People's ego... they take a stance and in the process of defending it result easily to mocking and especially in this case hyperbole. Not to mention people have knee jerk reactions that they'll retract a week later.


----------



## Jamel Irief (May 19, 2002)

Ron said:


> LOL stop right there, when has he EVER done that? :laugh:
> 
> Sometimes he will pull the ol' pout and pass it all game long to try to prove some arcane point, but Kobe will always be jacking up ill-advised shots. That's the nature of the guy.
> 
> ...


The Kobe on 2009 was not the same Kobe of 2006 and was not the same Kobe of 2000. If you disagree, I won't try to convince you otherwise.


----------



## Ron (May 8, 2002)

e-monk said:


> I understand a three team Durant, Lebron, Love for Nash and a couple second rounders deal is in the works


Non starter. I hate giving up draft picks.


----------



## Pinball (Aug 3, 2002)

Jamel Irief said:


> The Kobe on 2009 was not the same Kobe of 2006 and was not the same Kobe of 2000. If you disagree, I won't try to convince you otherwise.

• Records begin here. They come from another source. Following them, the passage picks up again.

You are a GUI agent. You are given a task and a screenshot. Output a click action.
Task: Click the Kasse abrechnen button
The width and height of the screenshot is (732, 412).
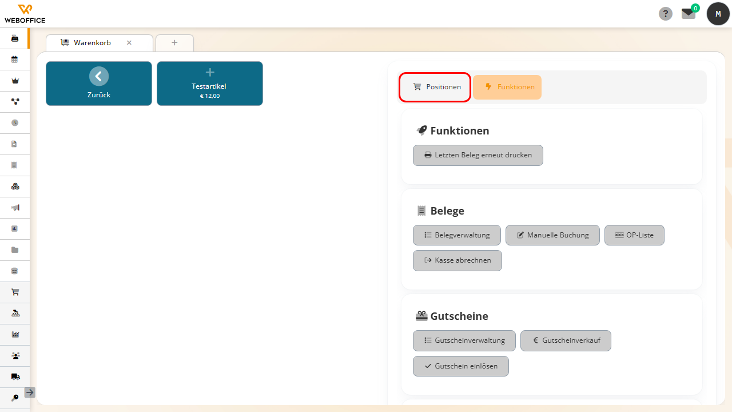[x=458, y=260]
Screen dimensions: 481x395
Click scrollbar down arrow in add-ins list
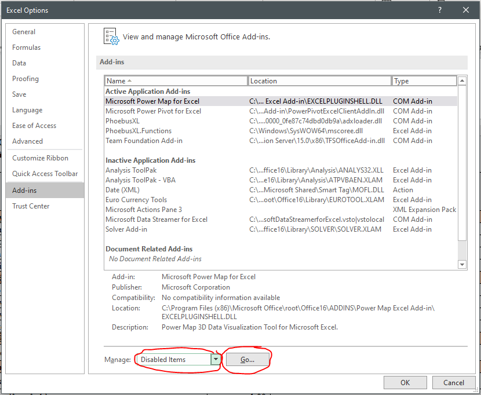tap(462, 264)
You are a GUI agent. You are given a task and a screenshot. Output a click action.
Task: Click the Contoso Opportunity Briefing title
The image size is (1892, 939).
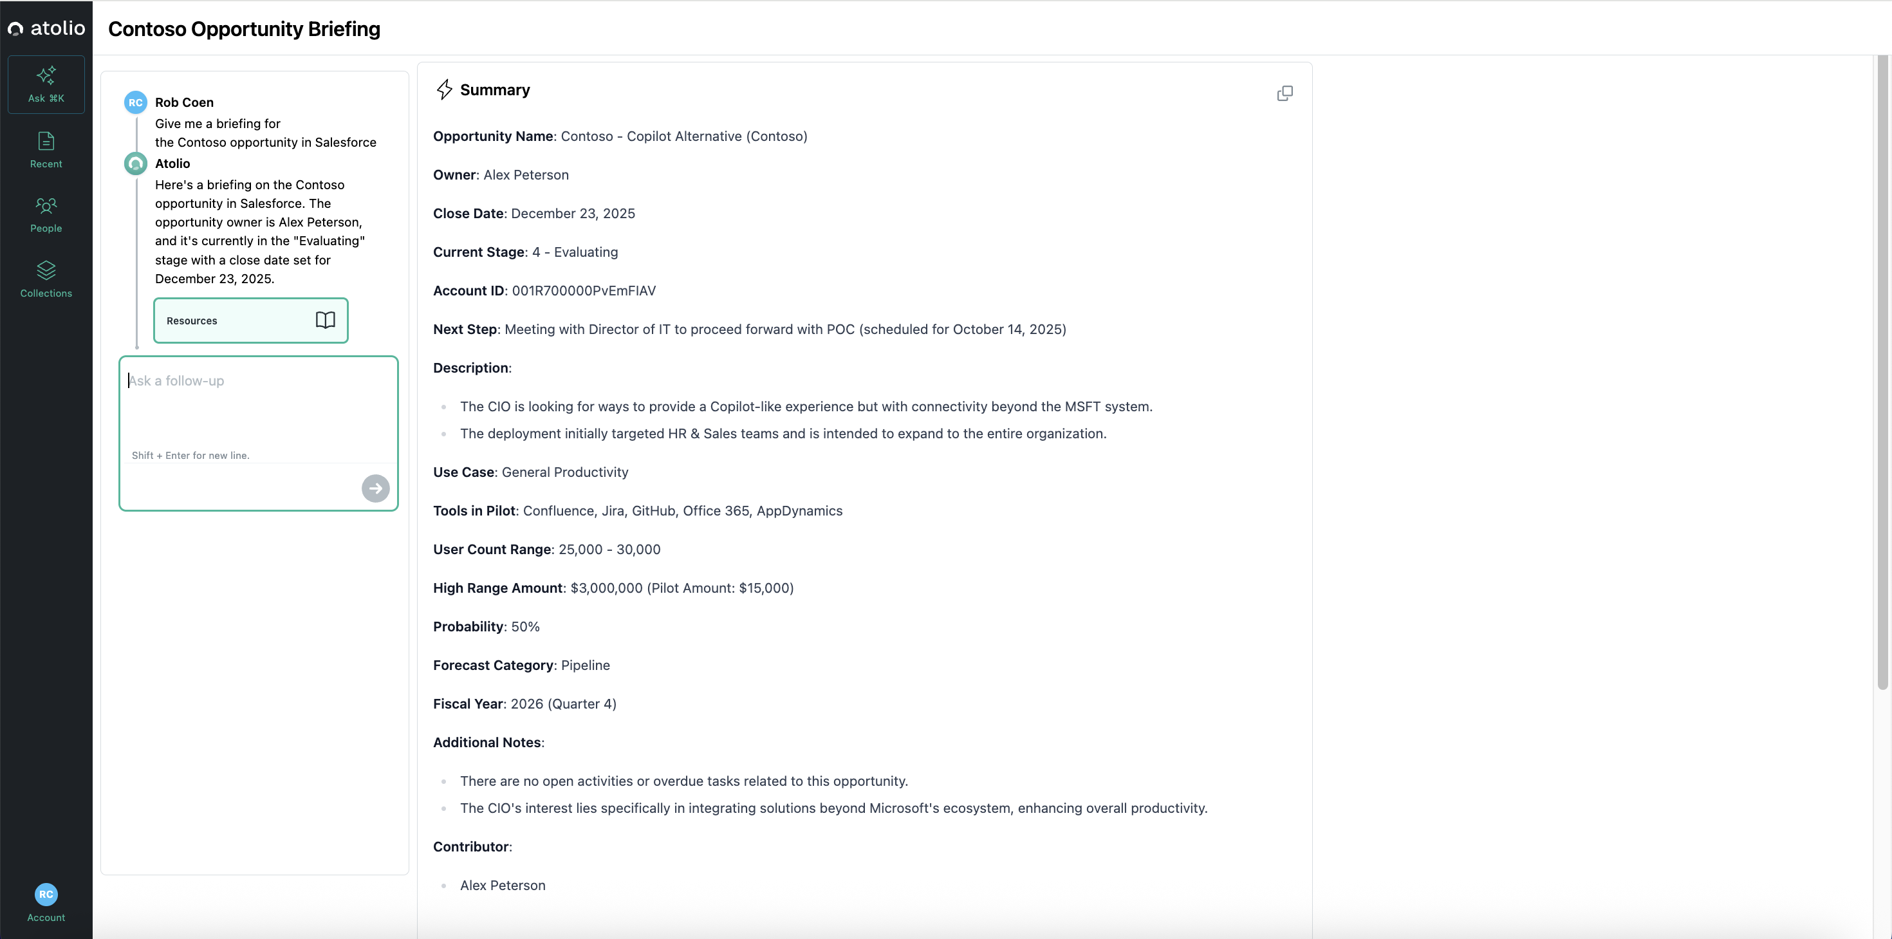pos(244,29)
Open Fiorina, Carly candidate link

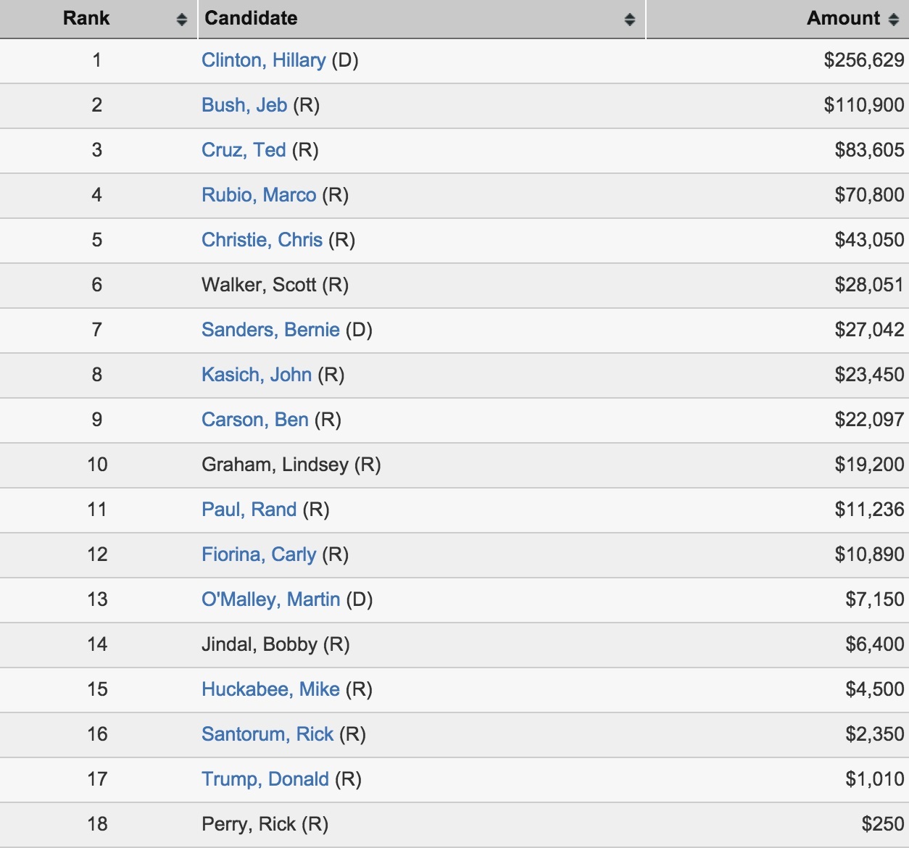259,554
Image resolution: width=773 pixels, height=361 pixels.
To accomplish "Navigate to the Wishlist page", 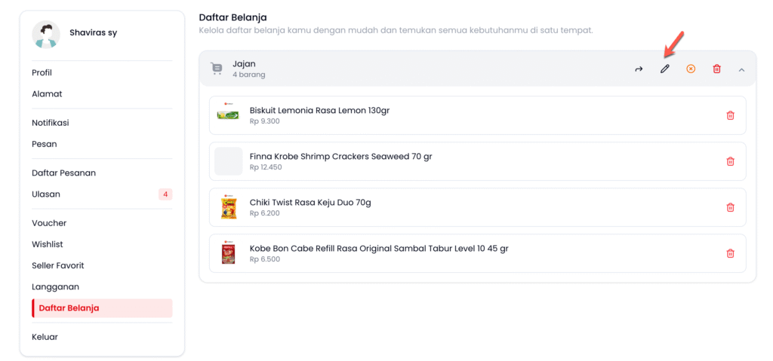I will point(48,245).
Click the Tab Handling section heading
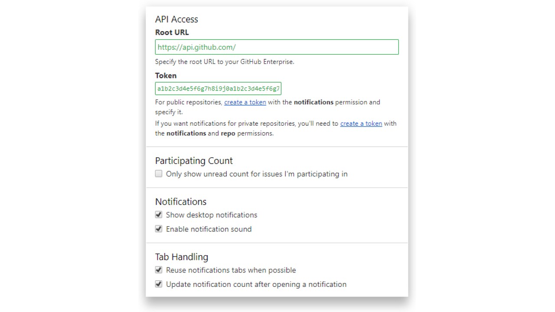Screen dimensions: 555x312 (x=182, y=257)
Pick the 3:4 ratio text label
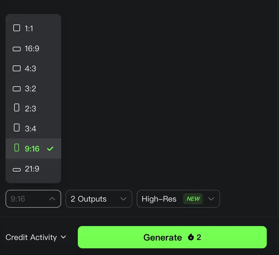 click(30, 129)
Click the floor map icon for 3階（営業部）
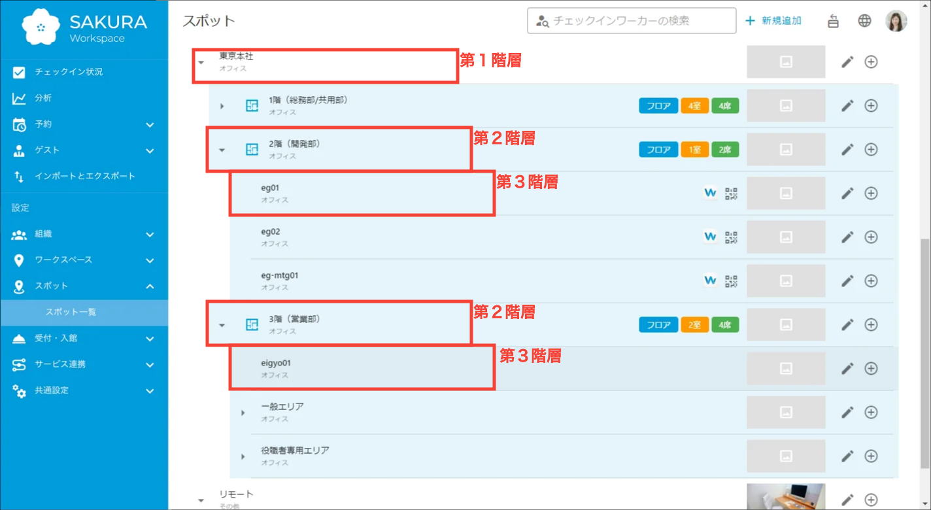 pos(252,325)
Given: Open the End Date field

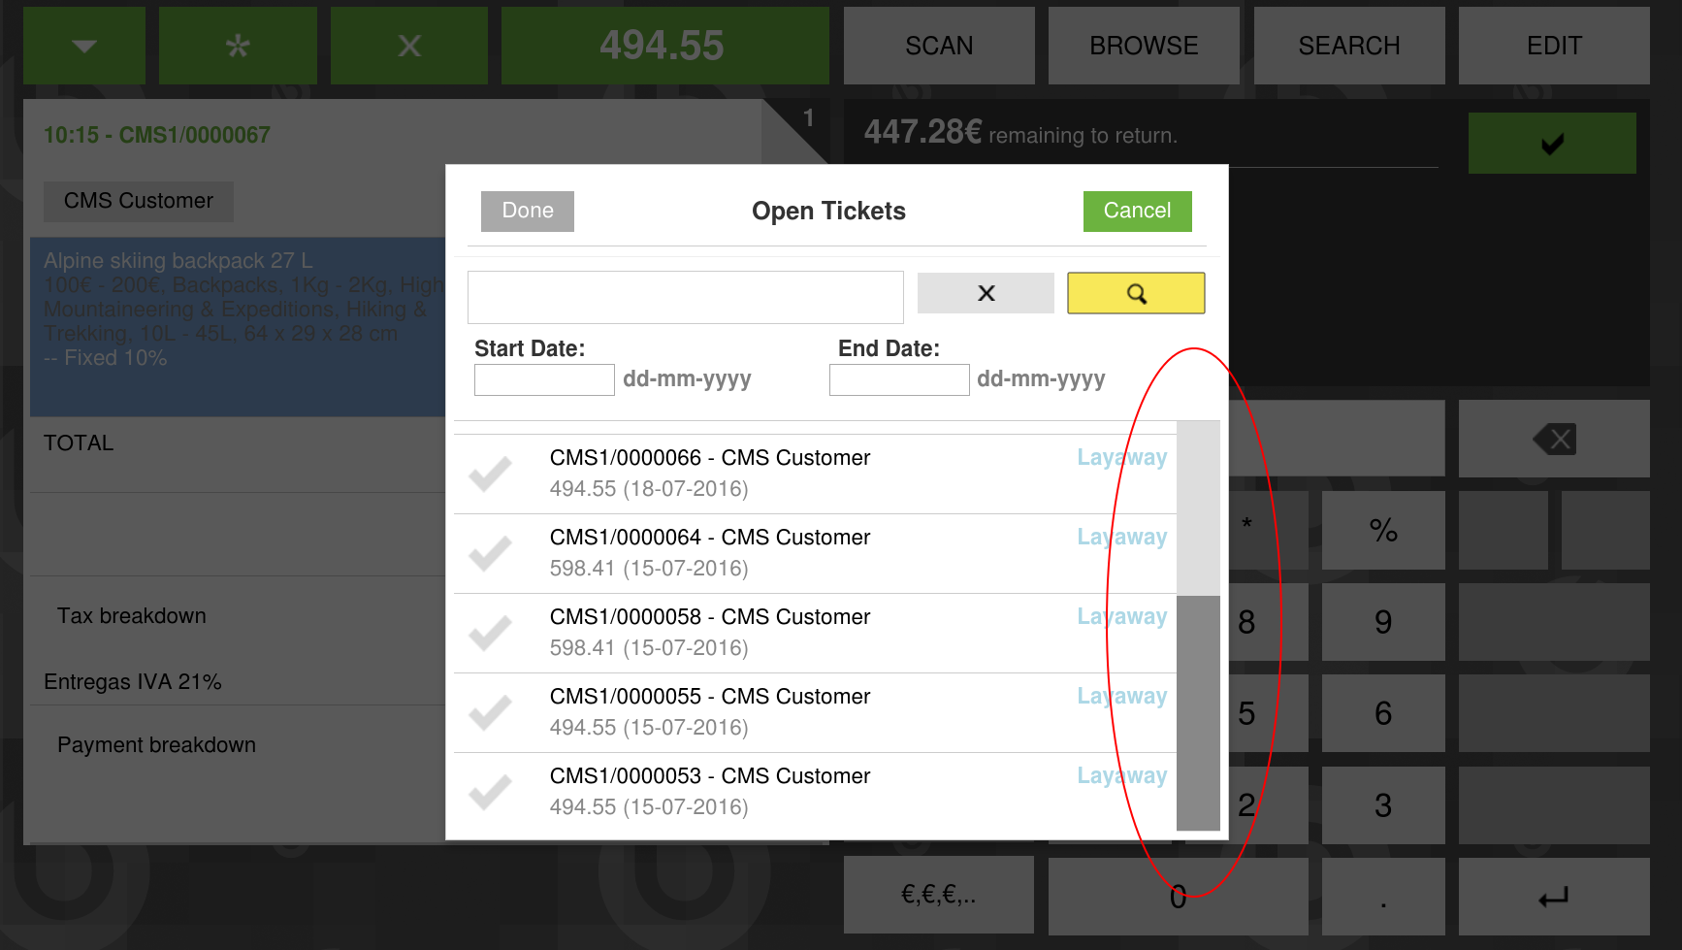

Kobe has adjusted his game from time to time but not too any great degree and not to the level that would be required this year. With the exception of the Shaq-era, he's always been far and away the best player on the team and dominated the ball and the shots. He is still far and away the best player on this team but that isn't saying much. Kobe is worse than he was two years ago and there's no Gasol, Odom, or even Bynum on this team. The strategy of Kobe dominating the ball and the shots has become gradually less effective over time with Kobe's decline and the decline of our overall talent. We barely snuck into the playoffs two years ago with that strategy and I don't even think we'll come close this year if Kobe keeps playing this way. The problem is that I don't see a good alternative. I'd be pleasantly surprised if Kobe relented a little and took 5-8 fewer shots per game, let Lin run the offense more, and made our offense less predictable and dependent on him. However, even if he did that ala Portland Pippen, I don't know how much it would help his defense. He'd have more energy, sure, but Pippen appeared to have more left in the tank athletically in his mid 30s than Kobe does and I'm wondering if the trade off would be worth it. Right now, it sure as hell would be but I don't expect Kobe to shoot 37% the entire year. Do we have enough offense to overcome Kobe's decreased role and would we gain enough from him on the defensive end to make it worthwhile?


----------